Covering the Goulburn and Murray valleys

Renters suffering

Low-income renters in Shepparton are suffering from severe housing stress, new research has revealed.

DARREN LINTON February 7, 2013 4:10am

Low-income earners in Shepparton are suffering severe housing stress, with the percentage of income spent on accommodation reaching as much as 53 per cent of weekly earnings.

Tenants Union of Victoria said spending 30 per cent or more of household income on rent was considered an indicator of housing stress.

Its recently released Regional Affordability Bulletin found a single recipient of the Centrelink’s Austudy allowance would have 53.5 per cent of their income soaked up renting a one-bedroom flat in Shepparton.

A single jobseeker on Newstart would spend almost 46 per cent of their income.

A single Newstart recipient sharing a two-bedroom flat would be a little better off, but would still spend 35 per cent of income on rent, while a single pensioner would spend 32 per cent.

Housing stress was equally high for a couple on benefits with two children (35.6 per cent), but housing is significantly more affordable for the same grouping on either average weekly earnings (17 per cent) or a minimum wage (27.8 per cent).
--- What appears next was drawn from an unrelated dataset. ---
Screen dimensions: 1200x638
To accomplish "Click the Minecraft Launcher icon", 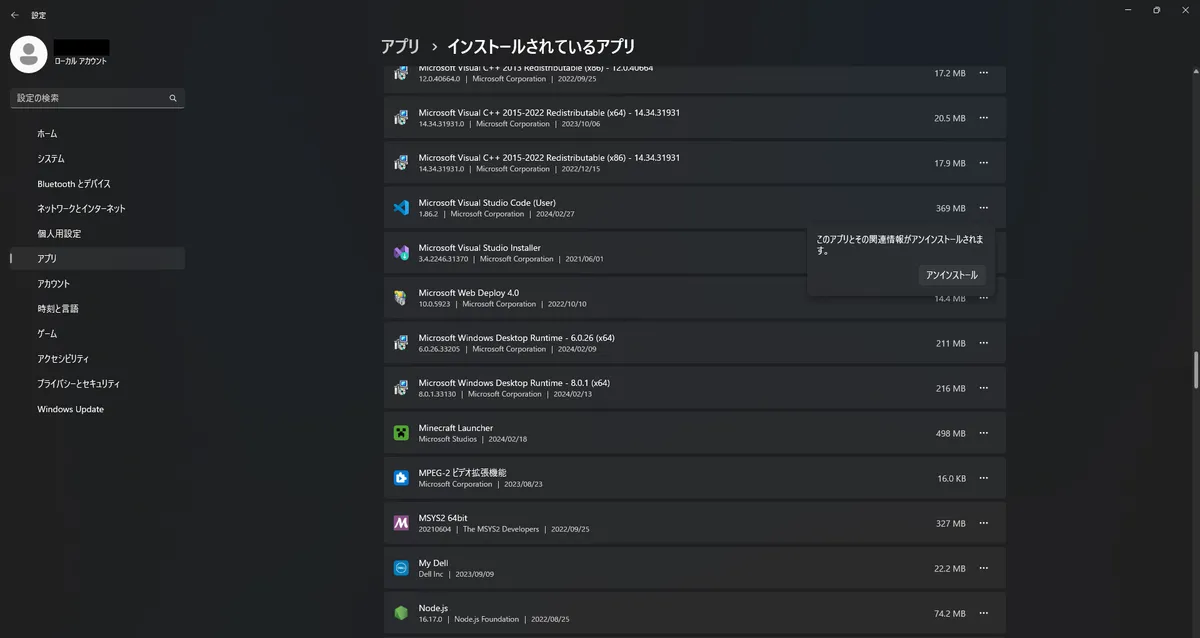I will pos(401,432).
The consequence of spending more than 30 per cent of earnings on housing is this expense then puts the individual or family income below the poverty line.

Tenants union policy worker Mike Williams said the figures showed the true extent of regional Victoria’s rental affordability problem.

‘‘A decade ago 80 per cent of rental properties in regional areas would be considered affordable according to the government’s own Rental Report,’’ he said.

‘‘Today, the figure is just 56 per cent.

‘‘Jobseekers, pensioners and students in regional areas should call on the Commonwealth Government to increase the rate of rental assistance, which is woefully inadequate.’’

Mr Williams said the Victorian Government should also announce its plans to increase affordability for renters in the regions where jobs and essential services were lacking.

‘‘With increasing public housing waiting lists in regional areas, urgent action is required to address demand for public housing assistance from renters who cannot afford to stay in the private market,’’ he said.